**Data provided**
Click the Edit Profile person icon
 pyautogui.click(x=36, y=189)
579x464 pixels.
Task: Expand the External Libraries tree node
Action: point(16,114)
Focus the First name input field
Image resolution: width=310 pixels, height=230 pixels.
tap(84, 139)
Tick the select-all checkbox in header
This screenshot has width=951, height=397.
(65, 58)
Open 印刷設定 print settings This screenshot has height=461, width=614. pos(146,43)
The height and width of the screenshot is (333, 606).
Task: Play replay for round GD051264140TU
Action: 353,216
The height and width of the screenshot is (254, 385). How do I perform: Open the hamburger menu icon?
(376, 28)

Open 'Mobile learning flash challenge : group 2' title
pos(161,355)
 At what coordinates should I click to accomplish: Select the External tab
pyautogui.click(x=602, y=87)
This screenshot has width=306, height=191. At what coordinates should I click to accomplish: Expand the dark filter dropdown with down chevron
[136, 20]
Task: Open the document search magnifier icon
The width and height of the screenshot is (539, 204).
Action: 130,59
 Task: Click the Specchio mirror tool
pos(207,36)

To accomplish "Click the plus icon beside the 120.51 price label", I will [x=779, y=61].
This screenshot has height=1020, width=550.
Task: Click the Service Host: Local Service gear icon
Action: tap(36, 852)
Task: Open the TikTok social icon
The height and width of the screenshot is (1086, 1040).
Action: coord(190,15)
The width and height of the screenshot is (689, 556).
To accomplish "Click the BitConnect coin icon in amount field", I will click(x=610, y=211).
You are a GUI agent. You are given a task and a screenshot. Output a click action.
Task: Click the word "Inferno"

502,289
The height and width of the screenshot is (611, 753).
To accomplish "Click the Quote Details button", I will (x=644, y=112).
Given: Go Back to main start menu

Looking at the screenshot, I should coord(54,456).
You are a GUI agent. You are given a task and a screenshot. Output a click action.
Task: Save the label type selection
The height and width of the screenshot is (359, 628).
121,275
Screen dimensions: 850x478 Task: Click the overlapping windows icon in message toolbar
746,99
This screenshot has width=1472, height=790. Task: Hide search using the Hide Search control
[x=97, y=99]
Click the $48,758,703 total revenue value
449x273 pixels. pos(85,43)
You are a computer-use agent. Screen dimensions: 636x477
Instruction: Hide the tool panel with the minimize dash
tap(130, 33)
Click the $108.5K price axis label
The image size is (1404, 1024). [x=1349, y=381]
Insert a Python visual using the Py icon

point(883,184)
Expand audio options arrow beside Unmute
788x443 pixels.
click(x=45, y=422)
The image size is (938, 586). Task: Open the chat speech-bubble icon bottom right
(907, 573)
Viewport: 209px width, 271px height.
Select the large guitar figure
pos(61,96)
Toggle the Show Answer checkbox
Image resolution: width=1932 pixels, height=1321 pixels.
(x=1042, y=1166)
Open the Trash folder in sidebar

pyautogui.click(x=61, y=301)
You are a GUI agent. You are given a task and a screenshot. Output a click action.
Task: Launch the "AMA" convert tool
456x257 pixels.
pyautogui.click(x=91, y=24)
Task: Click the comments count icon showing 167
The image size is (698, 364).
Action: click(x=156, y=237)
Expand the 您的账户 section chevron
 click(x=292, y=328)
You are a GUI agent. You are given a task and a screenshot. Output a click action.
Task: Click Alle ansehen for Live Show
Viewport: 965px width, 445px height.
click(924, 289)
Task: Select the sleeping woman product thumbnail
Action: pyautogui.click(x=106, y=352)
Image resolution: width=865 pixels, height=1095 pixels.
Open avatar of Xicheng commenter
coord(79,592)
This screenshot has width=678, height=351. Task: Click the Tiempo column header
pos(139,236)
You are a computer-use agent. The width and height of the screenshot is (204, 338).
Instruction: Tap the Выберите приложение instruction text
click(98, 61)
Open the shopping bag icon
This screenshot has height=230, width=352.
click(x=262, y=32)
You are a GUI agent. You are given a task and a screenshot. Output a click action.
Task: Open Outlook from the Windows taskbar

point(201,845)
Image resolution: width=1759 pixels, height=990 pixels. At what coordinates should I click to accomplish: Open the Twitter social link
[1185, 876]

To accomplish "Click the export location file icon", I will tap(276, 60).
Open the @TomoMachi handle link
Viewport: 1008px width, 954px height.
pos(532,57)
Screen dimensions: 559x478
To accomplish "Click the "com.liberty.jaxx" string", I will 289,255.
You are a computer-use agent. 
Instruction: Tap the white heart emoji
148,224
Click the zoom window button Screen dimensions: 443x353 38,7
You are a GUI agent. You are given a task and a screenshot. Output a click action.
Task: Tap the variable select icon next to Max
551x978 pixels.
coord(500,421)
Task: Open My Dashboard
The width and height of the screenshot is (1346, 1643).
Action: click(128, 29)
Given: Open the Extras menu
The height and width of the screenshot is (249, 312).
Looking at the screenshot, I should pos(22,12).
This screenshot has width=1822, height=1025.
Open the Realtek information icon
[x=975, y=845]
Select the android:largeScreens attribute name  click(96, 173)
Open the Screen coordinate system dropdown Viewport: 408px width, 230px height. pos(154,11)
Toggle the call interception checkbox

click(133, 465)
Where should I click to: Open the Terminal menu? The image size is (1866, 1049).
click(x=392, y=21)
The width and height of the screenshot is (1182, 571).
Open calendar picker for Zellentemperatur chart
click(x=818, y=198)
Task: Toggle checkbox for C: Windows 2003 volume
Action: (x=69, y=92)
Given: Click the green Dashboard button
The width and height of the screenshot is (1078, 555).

**Given problem**
Give the listing above as a Markdown table with the columns Row and Line. Number each nonblank line in order, and leave out the blank lines.

**Full output**
| Row | Line |
|---|---|
| 1 | Click the Edit Profile person icon |
| 2 |  pyautogui.click(x=36, y=189) |
| 3 | 579x464 pixels. |
| 4 | Task: Expand the External Libraries tree node |
| 5 | Action: point(16,114) |
| 6 | Focus the First name input field |
| 7 | Image resolution: width=310 pixels, height=230 pixels. |
| 8 | tap(84, 139) |
| 9 | Tick the select-all checkbox in header |
| 10 | This screenshot has width=951, height=397. |
| 11 | (65, 58) |
| 12 | Open 印刷設定 print settings This screenshot has height=461, width=614. pos(146,43) |
| 13 | The height and width of the screenshot is (333, 606). |
| 14 | Task: Play replay for round GD051264140TU |
| 15 | Action: 353,216 |
| 16 | The height and width of the screenshot is (254, 385). How do I perform: Open the hamburger menu icon? |
| 17 | (376, 28) |
| 18 | Open 'Mobile learning flash challenge : group 2' title |
| 19 | pos(161,355) |
| 20 |  At what coordinates should I click to accomplish: Select the External tab |
| 21 | pyautogui.click(x=602, y=87) |
| 22 | This screenshot has width=306, height=191. At what coordinates should I click to accomplish: Expand the dark filter dropdown with down chevron |
| 23 | [136, 20] |
| 24 | Task: Open the document search magnifier icon |
| 25 | The width and height of the screenshot is (539, 204). |
| 26 | Action: 130,59 |
| 27 |  Task: Click the Specchio mirror tool |
| 28 | pos(207,36) |
| 29 | To accomplish "Click the plus icon beside the 120.51 price label", I will [x=779, y=61]. |
| 30 | This screenshot has height=1020, width=550. |
| 31 | Task: Click the Service Host: Local Service gear icon |
| 32 | Action: tap(36, 852) |
| 33 | Task: Open the TikTok social icon |
| 34 | The height and width of the screenshot is (1086, 1040). |
| 35 | Action: coord(190,15) |
| 36 | The width and height of the screenshot is (689, 556). |
| 37 | To accomplish "Click the BitConnect coin icon in amount field", I will click(x=610, y=211). |
| 38 | You are a GUI agent. You are given a task and a screenshot. Output a click action. |
| 39 | Task: Click the word "Inferno" |
| 40 | 502,289 |
| 41 | The height and width of the screenshot is (611, 753). |
| 42 | To accomplish "Click the Quote Details button", I will (x=644, y=112). |
| 43 | Given: Go Back to main start menu |
| 44 | Looking at the screenshot, I should coord(54,456). |
| 45 | You are a GUI agent. You are given a task and a screenshot. Output a click action. |
| 46 | Task: Save the label type selection |
| 47 | The height and width of the screenshot is (359, 628). |
| 48 | 121,275 |
| 49 | Screen dimensions: 850x478 Task: Click the overlapping windows icon in message toolbar |
| 50 | 746,99 |
| 51 | This screenshot has width=1472, height=790. Task: Hide search using the Hide Search control |
| 52 | [x=97, y=99] |
| 53 | Click the $48,758,703 total revenue value |
| 54 | 449x273 pixels. pos(85,43) |
| 55 | You are a computer-use agent. Screen dimensions: 636x477 |
| 56 | Instruction: Hide the tool panel with the minimize dash |
| 57 | tap(130, 33) |
| 58 | Click the $108.5K price axis label |
| 59 | The image size is (1404, 1024). [x=1349, y=381] |
| 60 | Insert a Python visual using the Py icon |
| 61 | point(883,184) |
| 62 | Expand audio options arrow beside Unmute |
| 63 | 788x443 pixels. |
| 64 | click(x=45, y=422) |
| 65 | The image size is (938, 586). Task: Open the chat speech-bubble icon bottom right |
| 66 | (907, 573) |
| 67 | Viewport: 209px width, 271px height. |
| 68 | Select the large guitar figure |
| 69 | pos(61,96) |
| 70 | Toggle the Show Answer checkbox |
| 71 | Image resolution: width=1932 pixels, height=1321 pixels. |
| 72 | (x=1042, y=1166) |
| 73 | Open the Trash folder in sidebar |
| 74 | pyautogui.click(x=61, y=301) |
| 75 | You are a GUI agent. You are given a task and a screenshot. Output a click action. |
| 76 | Task: Launch the "AMA" convert tool |
| 77 | 456x257 pixels. |
| 78 | pyautogui.click(x=91, y=24) |
| 79 | Task: Click the comments count icon showing 167 |
| 80 | The image size is (698, 364). |
| 81 | Action: click(x=156, y=237) |
| 82 | Expand the 您的账户 section chevron |
| 83 |  click(x=292, y=328) |
| 84 | You are a GUI agent. You are given a task and a screenshot. Output a click action. |
| 85 | Task: Click Alle ansehen for Live Show |
| 86 | Viewport: 965px width, 445px height. |
| 87 | click(924, 289) |
| 88 | Task: Select the sleeping woman product thumbnail |
| 89 | Action: pyautogui.click(x=106, y=352) |
| 90 | Image resolution: width=865 pixels, height=1095 pixels. |
| 91 | Open avatar of Xicheng commenter |
| 92 | coord(79,592) |
| 93 | This screenshot has width=678, height=351. Task: Click the Tiempo column header |
| 94 | pos(139,236) |
| 95 | You are a computer-use agent. The width and height of the screenshot is (204, 338). |
| 96 | Instruction: Tap the Выберите приложение instruction text |
| 97 | click(98, 61) |
| 98 | Open the shopping bag icon |
| 99 | This screenshot has height=230, width=352. |
| 100 | click(x=262, y=32) |
| 101 | You are a GUI agent. You are given a task and a screenshot. Output a click action. |
| 102 | Task: Open Outlook from the Windows taskbar |
| 103 | point(201,845) |
| 104 | Image resolution: width=1759 pixels, height=990 pixels. At what coordinates should I click to accomplish: Open the Twitter social link |
| 105 | [1185, 876] |
| 106 | To accomplish "Click the export location file icon", I will tap(276, 60). |
| 107 | Open the @TomoMachi handle link |
| 108 | Viewport: 1008px width, 954px height. |
| 109 | pos(532,57) |
| 110 | Screen dimensions: 559x478 |
| 111 | To accomplish "Click the "com.liberty.jaxx" string", I will 289,255. |
| 112 | You are a computer-use agent.  |
| 113 | Instruction: Tap the white heart emoji |
| 114 | 148,224 |
| 115 | Click the zoom window button Screen dimensions: 443x353 38,7 |
| 116 | You are a GUI agent. You are given a task and a screenshot. Output a click action. |
| 117 | Task: Tap the variable select icon next to Max |
| 118 | 551x978 pixels. |
| 119 | coord(500,421) |
| 120 | Task: Open My Dashboard |
| 121 | The width and height of the screenshot is (1346, 1643). |
| 122 | Action: click(128, 29) |
| 123 | Given: Open the Extras menu |
| 124 | The height and width of the screenshot is (249, 312). |
| 125 | Looking at the screenshot, I should pos(22,12). |
| 126 | This screenshot has width=1822, height=1025. |
| 127 | Open the Realtek information icon |
| 128 | [x=975, y=845] |
| 129 | Select the android:largeScreens attribute name  click(96, 173) |
| 130 | Open the Screen coordinate system dropdown Viewport: 408px width, 230px height. pos(154,11) |
| 131 | Toggle the call interception checkbox |
| 132 | click(133, 465) |
| 133 | Where should I click to: Open the Terminal menu? The image size is (1866, 1049). |
| 134 | click(x=392, y=21) |
| 135 | The width and height of the screenshot is (1182, 571). |
| 136 | Open calendar picker for Zellentemperatur chart |
| 137 | click(x=818, y=198) |
| 138 | Task: Toggle checkbox for C: Windows 2003 volume |
| 139 | Action: (x=69, y=92) |
| 140 | Given: Click the green Dashboard button |
| 141 | The width and height of the screenshot is (1078, 555). |